**Your objective**.
Reproduce word for word every line from the one containing "Task: Click the" through the end of the listing below; omit the pictures.

**Exercise materials**.

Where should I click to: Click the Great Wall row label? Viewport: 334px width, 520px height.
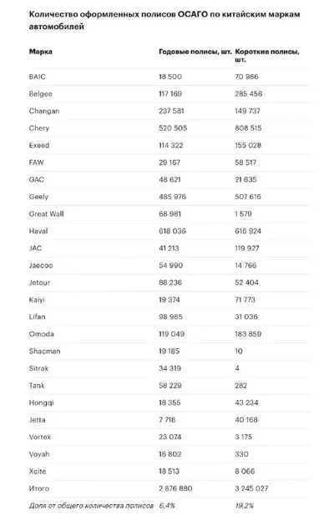click(46, 214)
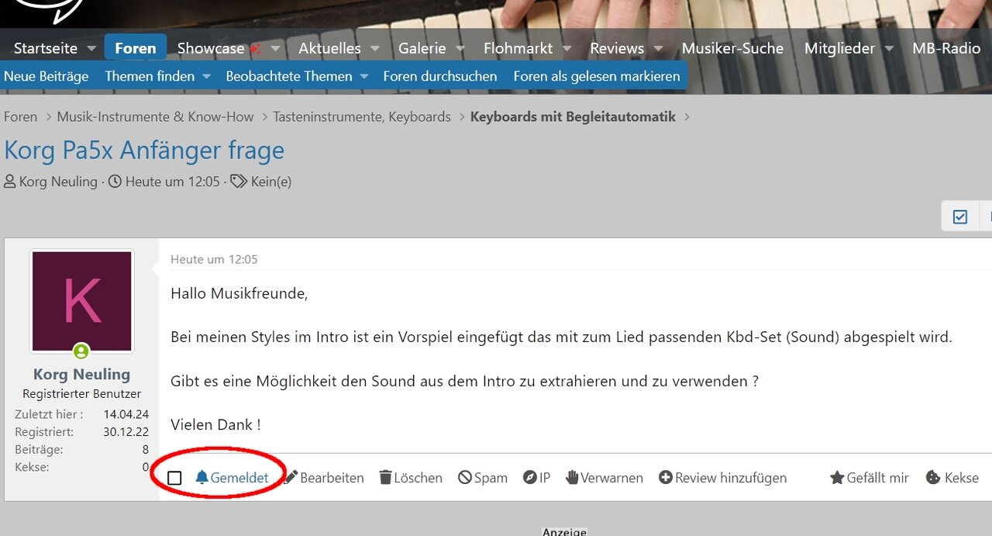Click Review hinzufügen plus icon

[665, 478]
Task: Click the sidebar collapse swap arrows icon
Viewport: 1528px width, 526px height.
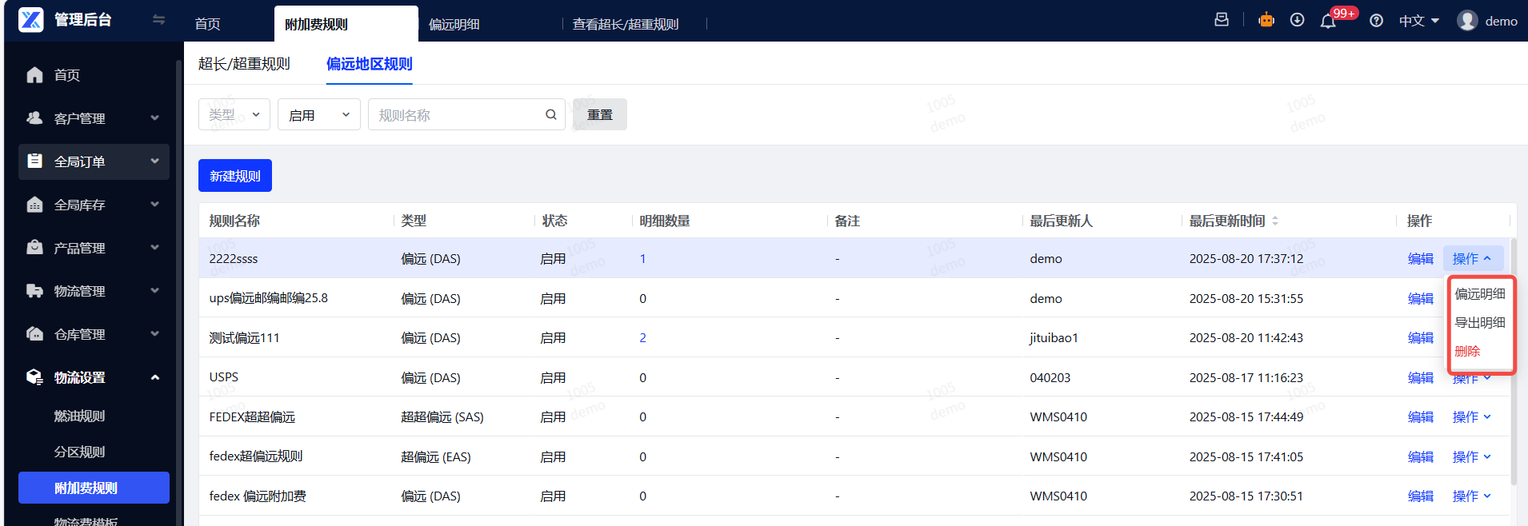Action: pyautogui.click(x=158, y=20)
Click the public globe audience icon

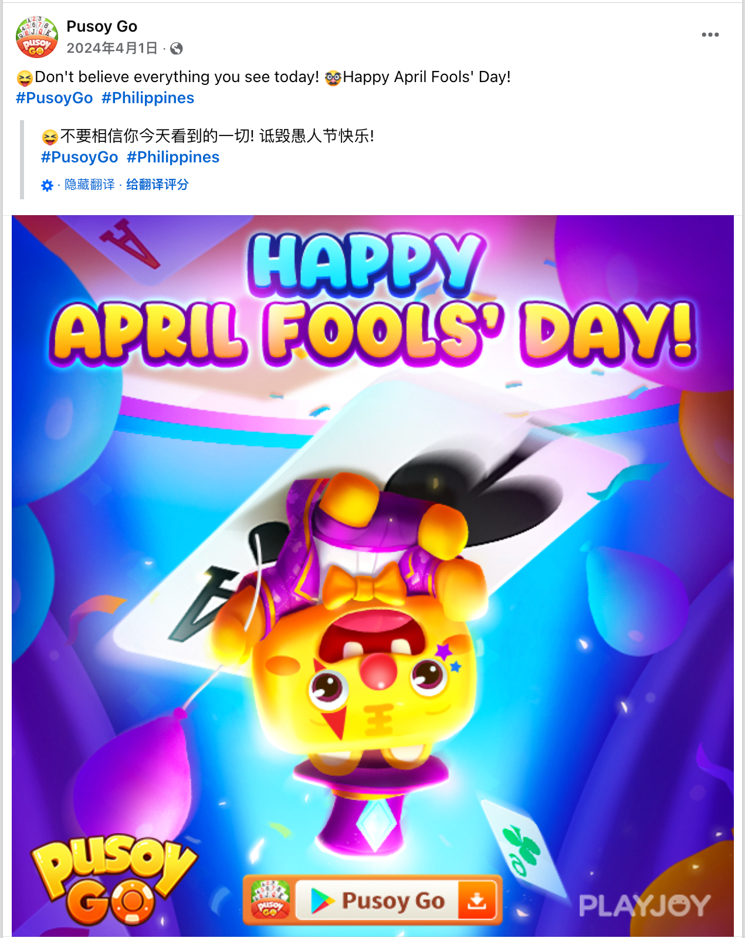click(x=176, y=49)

**Exercise solution**.
Task: Click the sidebar collapse swap arrows icon
Viewport: 1528px width, 526px height.
Action: pyautogui.click(x=158, y=20)
Click the public globe audience icon

click(x=176, y=49)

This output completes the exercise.